_Exercise_
Convert the rows from the line with "The height and" up to and including the line with "I will pos(200,652)." into a JSON list of strings, one string per line, with blank lines omitted.

_Dataset extract_
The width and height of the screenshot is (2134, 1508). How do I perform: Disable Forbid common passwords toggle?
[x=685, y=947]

* * *

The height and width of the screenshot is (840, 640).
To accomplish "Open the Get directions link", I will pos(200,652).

...

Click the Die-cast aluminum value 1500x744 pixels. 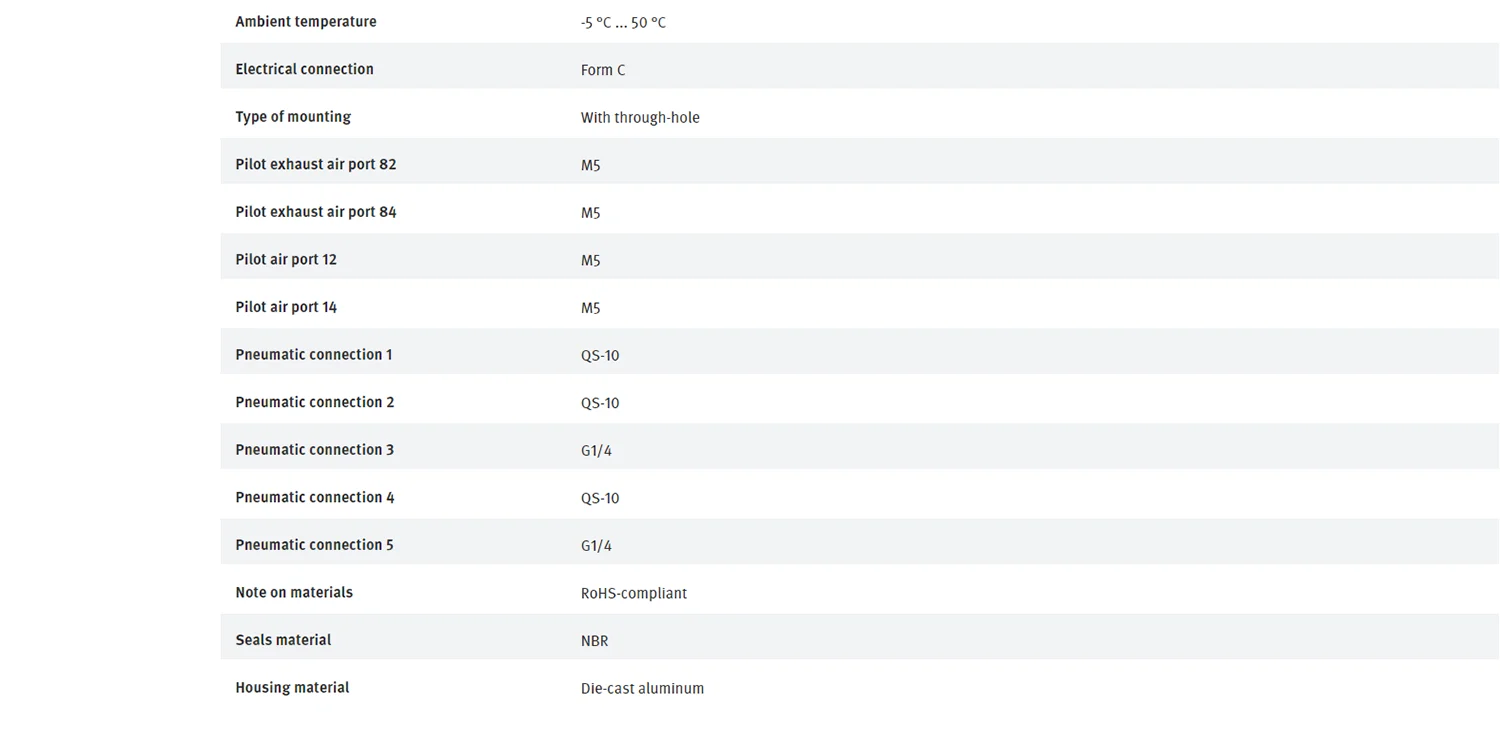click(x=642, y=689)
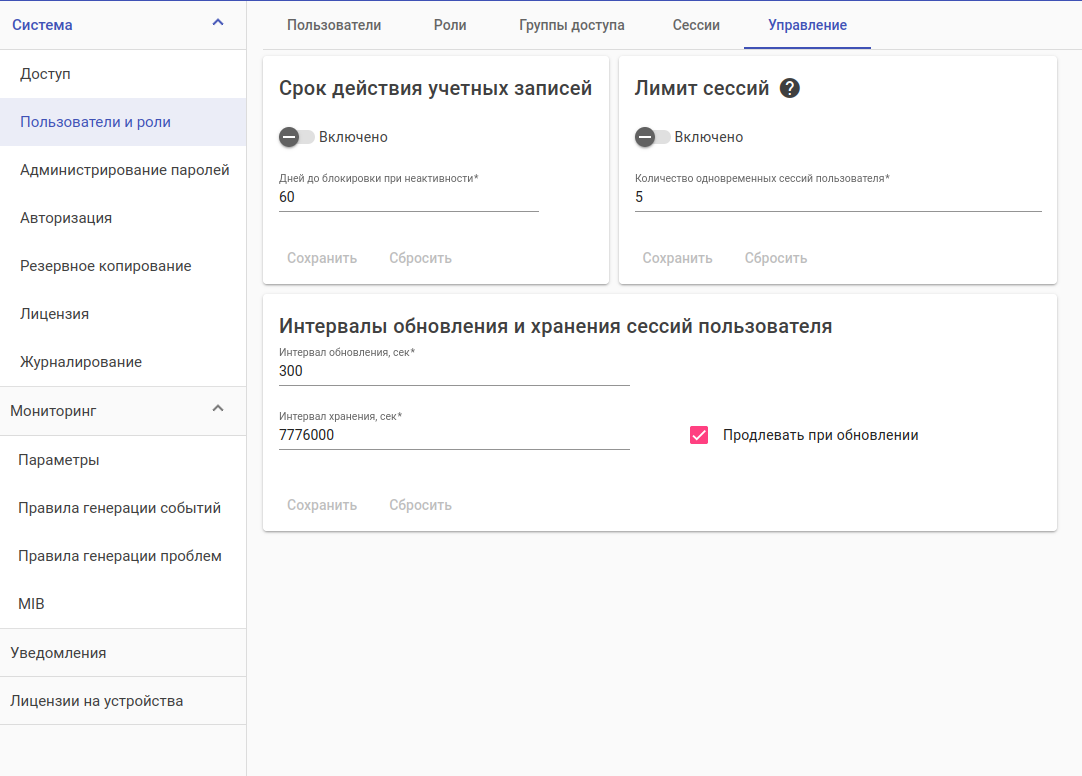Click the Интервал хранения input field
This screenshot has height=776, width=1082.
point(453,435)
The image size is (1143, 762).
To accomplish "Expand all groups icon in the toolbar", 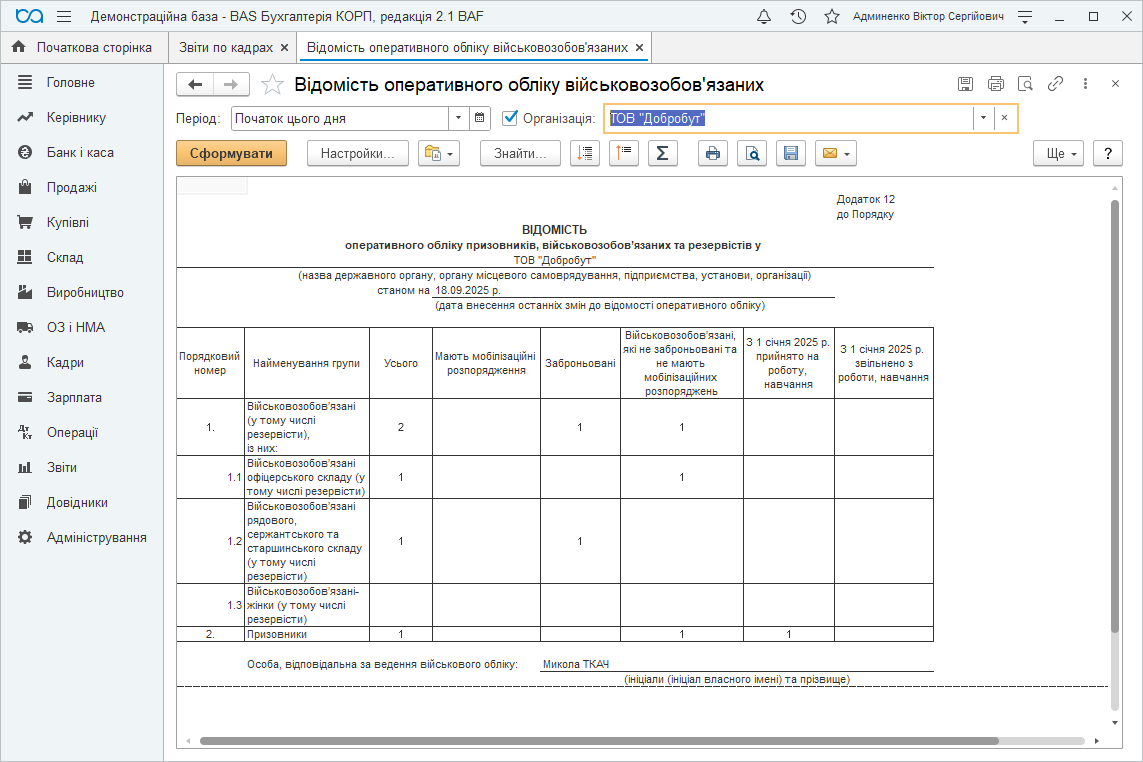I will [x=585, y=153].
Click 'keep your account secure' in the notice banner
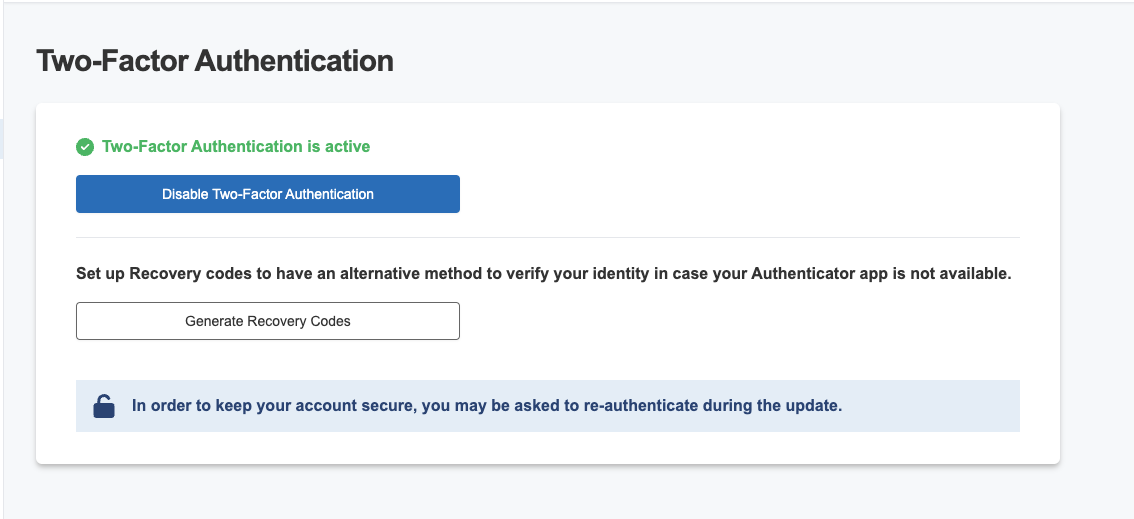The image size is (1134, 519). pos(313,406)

_Written solution_
[
  "The height and width of the screenshot is (840, 640).",
  "To accomplish \"Open the Get directions link\", I will pos(200,652)."
]